Lesematerial für den zweiten Frühling: Oliver (Ewan McGregor) und sein frisch geouteter Vater Hal (Christopher Plummer). |
Das wohl auffallendste Merkmal von Beginners ist sein Umgang mit der Zeit. Es wird keine lineare
Geschichte geboten, sondern Oliver, der Erzähler, springt scheinbar
willkürlich zwischen Gegenwart, naher und ferner Vergangenheit umher
– ein Zeitempfinden wie das seiner Mutter, als sie auf dem
Sterbebett lag ("jumping back and forth through time"). So
entsteht ein Kaleidoskop von Olivers Leben und Leiden, welches
illustriert, wie seine Beziehung zu seinem Vater seine Gefühle für
Anna beeinflusst.
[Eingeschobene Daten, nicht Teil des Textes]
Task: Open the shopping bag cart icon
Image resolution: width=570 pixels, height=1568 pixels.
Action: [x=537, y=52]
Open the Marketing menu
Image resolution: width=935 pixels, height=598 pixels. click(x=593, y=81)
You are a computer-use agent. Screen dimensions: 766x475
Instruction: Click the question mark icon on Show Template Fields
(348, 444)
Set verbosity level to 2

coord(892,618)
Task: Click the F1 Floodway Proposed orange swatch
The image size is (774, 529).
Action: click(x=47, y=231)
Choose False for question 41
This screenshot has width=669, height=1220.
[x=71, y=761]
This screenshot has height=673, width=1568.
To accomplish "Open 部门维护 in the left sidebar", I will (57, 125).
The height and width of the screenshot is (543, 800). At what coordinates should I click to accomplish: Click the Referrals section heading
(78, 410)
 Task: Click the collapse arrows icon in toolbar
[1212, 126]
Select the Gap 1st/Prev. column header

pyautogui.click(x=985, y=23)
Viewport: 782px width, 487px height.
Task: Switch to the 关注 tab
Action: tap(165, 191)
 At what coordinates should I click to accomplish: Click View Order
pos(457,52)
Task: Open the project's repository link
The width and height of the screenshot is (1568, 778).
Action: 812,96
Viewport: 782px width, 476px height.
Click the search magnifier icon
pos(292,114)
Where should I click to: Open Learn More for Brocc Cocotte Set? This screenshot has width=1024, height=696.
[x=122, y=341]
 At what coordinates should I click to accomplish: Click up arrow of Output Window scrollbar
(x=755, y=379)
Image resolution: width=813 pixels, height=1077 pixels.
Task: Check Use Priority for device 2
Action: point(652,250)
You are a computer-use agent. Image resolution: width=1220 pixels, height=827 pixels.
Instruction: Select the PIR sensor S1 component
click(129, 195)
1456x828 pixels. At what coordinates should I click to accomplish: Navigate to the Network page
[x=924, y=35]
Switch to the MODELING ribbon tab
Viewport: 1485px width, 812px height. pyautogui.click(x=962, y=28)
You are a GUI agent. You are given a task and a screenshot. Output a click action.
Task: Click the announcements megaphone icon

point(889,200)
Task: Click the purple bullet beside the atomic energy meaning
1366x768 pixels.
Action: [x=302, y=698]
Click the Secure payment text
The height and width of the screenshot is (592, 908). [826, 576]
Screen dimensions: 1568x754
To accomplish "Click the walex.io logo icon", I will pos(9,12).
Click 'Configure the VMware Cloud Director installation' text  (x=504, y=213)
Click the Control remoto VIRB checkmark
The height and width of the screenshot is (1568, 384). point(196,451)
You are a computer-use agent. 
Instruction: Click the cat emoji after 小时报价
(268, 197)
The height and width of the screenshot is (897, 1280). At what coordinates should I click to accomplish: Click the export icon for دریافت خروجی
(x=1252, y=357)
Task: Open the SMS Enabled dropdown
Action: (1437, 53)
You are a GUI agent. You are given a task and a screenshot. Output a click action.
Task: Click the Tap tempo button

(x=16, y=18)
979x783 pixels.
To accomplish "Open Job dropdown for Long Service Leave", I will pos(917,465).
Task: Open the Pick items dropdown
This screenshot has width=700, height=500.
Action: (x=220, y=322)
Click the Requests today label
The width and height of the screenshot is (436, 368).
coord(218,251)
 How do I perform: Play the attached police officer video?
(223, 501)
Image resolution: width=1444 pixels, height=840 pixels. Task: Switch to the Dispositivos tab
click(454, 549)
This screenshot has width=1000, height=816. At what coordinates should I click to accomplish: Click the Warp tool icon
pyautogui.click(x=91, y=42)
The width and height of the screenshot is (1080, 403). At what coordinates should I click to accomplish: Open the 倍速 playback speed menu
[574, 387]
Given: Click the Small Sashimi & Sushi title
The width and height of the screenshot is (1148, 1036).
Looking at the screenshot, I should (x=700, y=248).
Auch der tragikomische Tonfall des Films gewinnt
durch diesen Erzählstil, besonders in den Momenten, in welchen er
von Regisseur und Autor Mike Mills auf die Spitze getrieben wird;
etwa wenn Oliver die Gegenwart (2003) und die 1950er Jahre anhand von
einzelnen Eckpunkten – US-Präsident, Idealbilder, Populärkultur –
vergleicht und auf der Leinwand die entsprechenden Bilder mittels
Jump Cut (sprunghafter Schnitt) gezeigt werden. Der Nachteil dieses
assoziativen Erzählens ist, dass Beginners ob des steten
Wechsels zwischen den Handlungsebenen, trotz Mills' durchaus ruhiger
und sorgfältiger Inszenierung, mitunter etwas "überflutet"
wirkt.
Dies ist aber angesichts der
emotionalen Kraft des Films ein geringfügiger Makel. Beginners
ist ein Film über Beziehungen – Oliver und Hal, Hal und Andy, Andy
und Oliver, Oliver und Anna – und er nimmt sich für jede genug
Zeit, sie zu beleuchten und sie, zumindest für den Zuschauer,
befriedigend abzuschliessen. Und auch schauspielerisch hat Mike
Mills' neueste Arbeit keine Probleme: Sie wird mit Ewan McGregor,
Christopher Plummer und Mélanie Laurent von einem exzellenten Trio
von Hauptakteuren getragen.
Wer sich nach einem Film sehnt, der
nachdenklich, leicht abseitig, lustig und traurig zugleich ist, dem
sei Beginners wärmstens empfohlen. Mike Mills bietet ein
lebensbejahendes und berührendes Kinoerlebnis.